My interest in security policy was sparked by a seminar on democracies and autocracies that I attended at the University of Mannheim. Later, I learned about the JGSP and helped to establish the Mannheim section. Our goal is to inform and discuss about security policy issues in a non-partisan way and from new perspectives as well as to serve as a contact point for young and interested people. Though I am still involved in it, I am no longer the main person in charge: when I left for my semester abroad, I resigned from the position, because I think, in a leading capacity, you ought to be on site. Foreign and security policy are themes that have run like a common thread through my academic life: from a lecture on geopolitics given by an Italian diplomat during my semester abroad through to my student assistant job at a chair where I am working on a project on public attitudes towards European security and defense policy. Currently, I am even writing my bachelor’s thesis on this topic.
One of the unique features of the University of Mannheim is its wide range of opportunities for student involvement, and I wanted to take advantage of that. That's why I decided early on to join the Students' Association for Data Analysis and Statistics (STADS) in marketing. It organizes courses and lectures to train students in the field of data analysis. Most of its members are economists or mathematicians; so, for me, it was exciting to work with people from other fields of study and to contribute knowledge from my own studies to their work. I also volunteered in the Studenteninitiative für Kinder, a student organization for socially disadvantaged children that provides free tutoring to children.
I graduated from a classical language high school. So, it was clear to me that I wanted to work on social issues in a broader context. After finishing high school, I traveled a lot and also completed an internship at the German Bundestag. Among other things, this strengthened my decision to study Political Science. I chose the University of Mannheim because of its very good reputation and the possibility to study Economics as a minor. Other reasons were the university' s international orientation as well as its focus: In a nationwide and international comparison, Mannheim has a clear focus on quantitative methods. We try to use data and analyses to explain what the “real world” out there looks like. I find that very exciting because it is very tangible and concrete.

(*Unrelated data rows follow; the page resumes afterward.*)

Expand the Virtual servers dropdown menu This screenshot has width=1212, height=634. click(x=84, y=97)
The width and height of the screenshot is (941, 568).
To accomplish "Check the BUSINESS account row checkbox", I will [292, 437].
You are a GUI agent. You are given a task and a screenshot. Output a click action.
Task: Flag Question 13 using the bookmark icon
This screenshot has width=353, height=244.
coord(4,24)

The most obvious thing is the international academic calendar – you won't find that at any other German university. Apart from that, I have always had much contact with international exchange students. The University of Mannheim has many partner universities around the world and my degree program comprises up to 60 percent courses that are taught in English. I also had the opportunity to gain a lot of experience abroad myself: I was in Oslo for a summer school; however, due to the pandemic, it was unfortunately only digital. Later, I spent a semester abroad in Rome. During this time, I even attended another course in Vienna via the ENGAGE.EU exchange initiative. If you want to, you can gain a lot of experience abroad – this is a strong argument in favor of the University of Mannheim.

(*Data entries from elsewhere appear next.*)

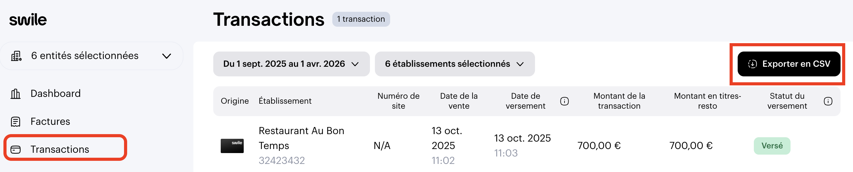Click Exporter en CSV button

pyautogui.click(x=789, y=64)
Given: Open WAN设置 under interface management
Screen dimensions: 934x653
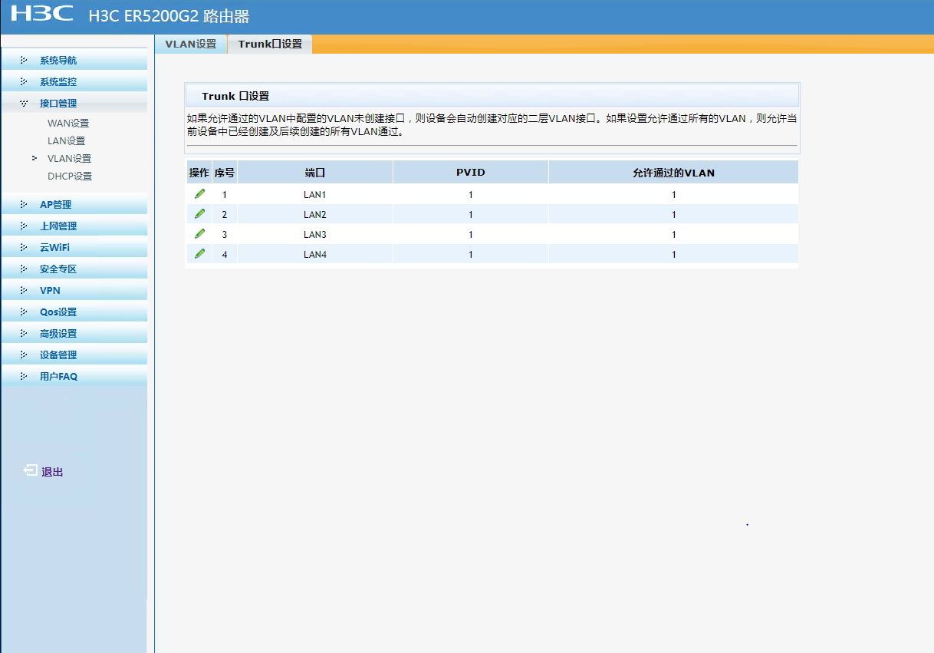Looking at the screenshot, I should [x=68, y=124].
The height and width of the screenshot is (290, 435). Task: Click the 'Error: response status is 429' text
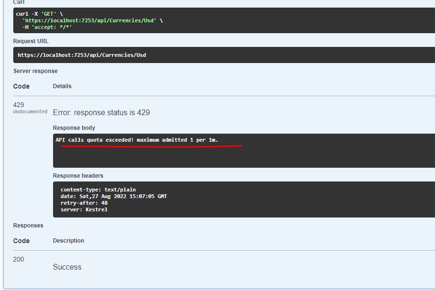[101, 113]
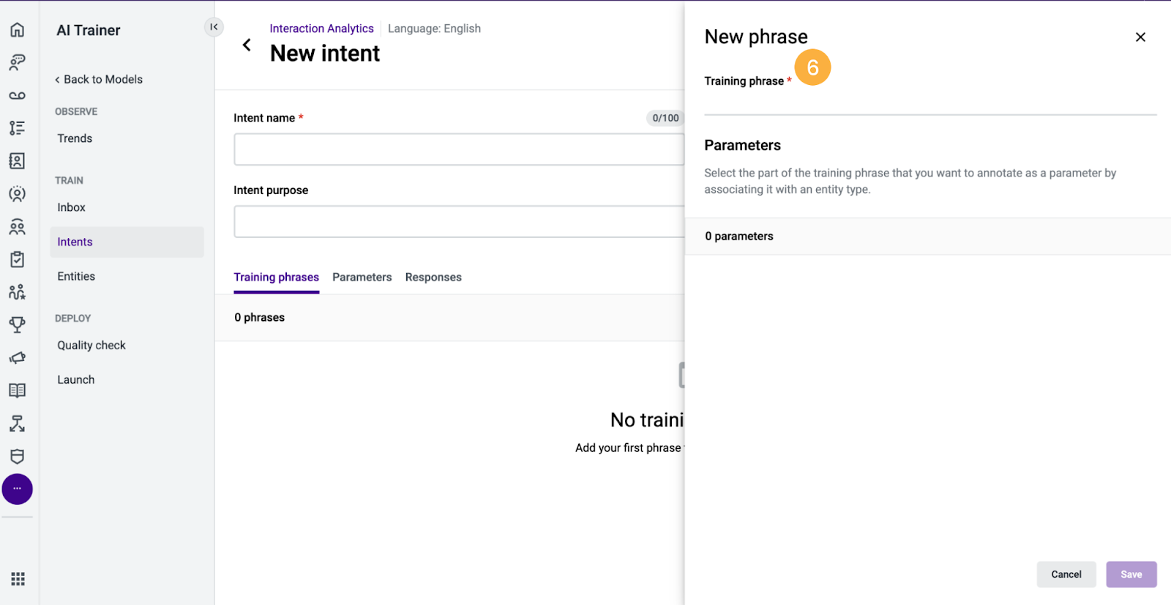The height and width of the screenshot is (605, 1171).
Task: Collapse the AI Trainer side panel
Action: pyautogui.click(x=214, y=27)
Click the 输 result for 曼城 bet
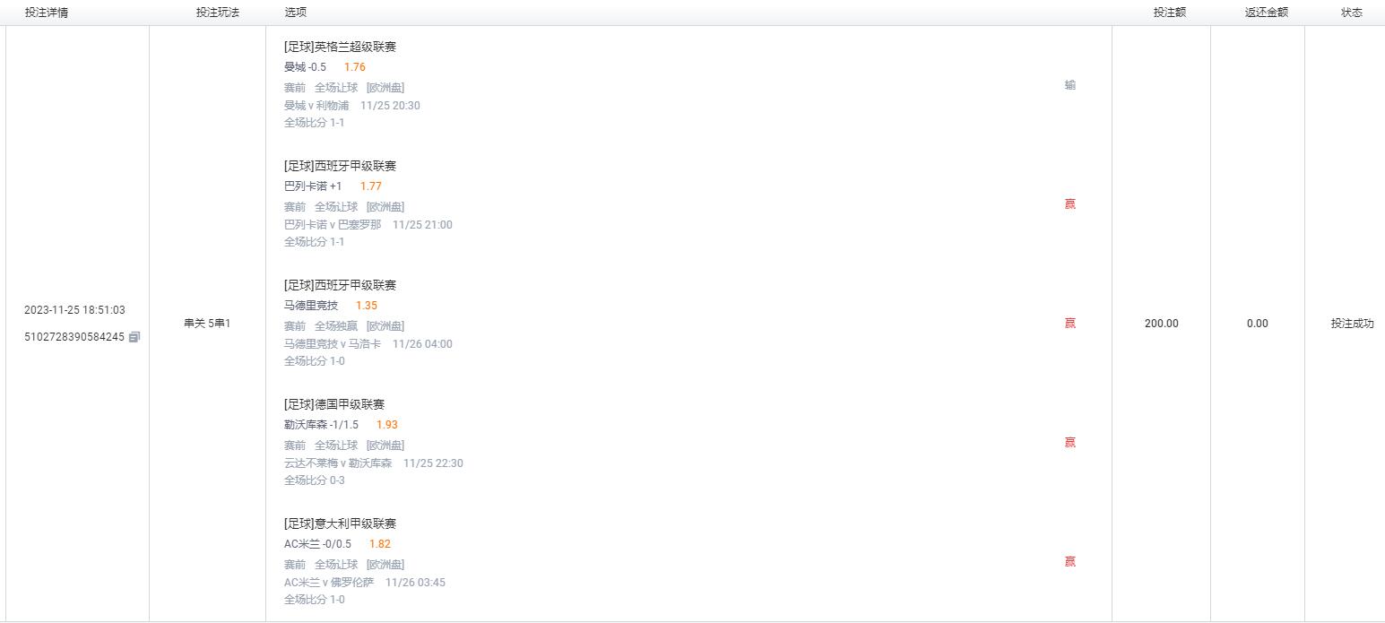The image size is (1385, 623). click(1069, 84)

First of all, the excellent academic supervision provided by the university: if you want, the contact with teachers can be very close. Thanks to my job as a student assistant, I get a hands-on and research-oriented insight into my field of study, which I really appreciate. In addition, the university attracts good students, which makes you even more motivated to learn and get involved yourself. I think the University of Mannheim is a great place to be. Studying at the University of Mannheim means you are doing everything right.
First of all, I will take a gap year and use the time to apply for a master's degree abroad, as the application processes are a bit more demanding. I also plan to do several internships: at a public sector improvement consultation in Berlin, at a strategic communications consultancy in Brussels, and at the German Embassy in Madrid. During the interviews, I noticed what a big benefit it is for me that I study in Mannheim: in addition to the university's good reputation, I was able to score with my analytical skills.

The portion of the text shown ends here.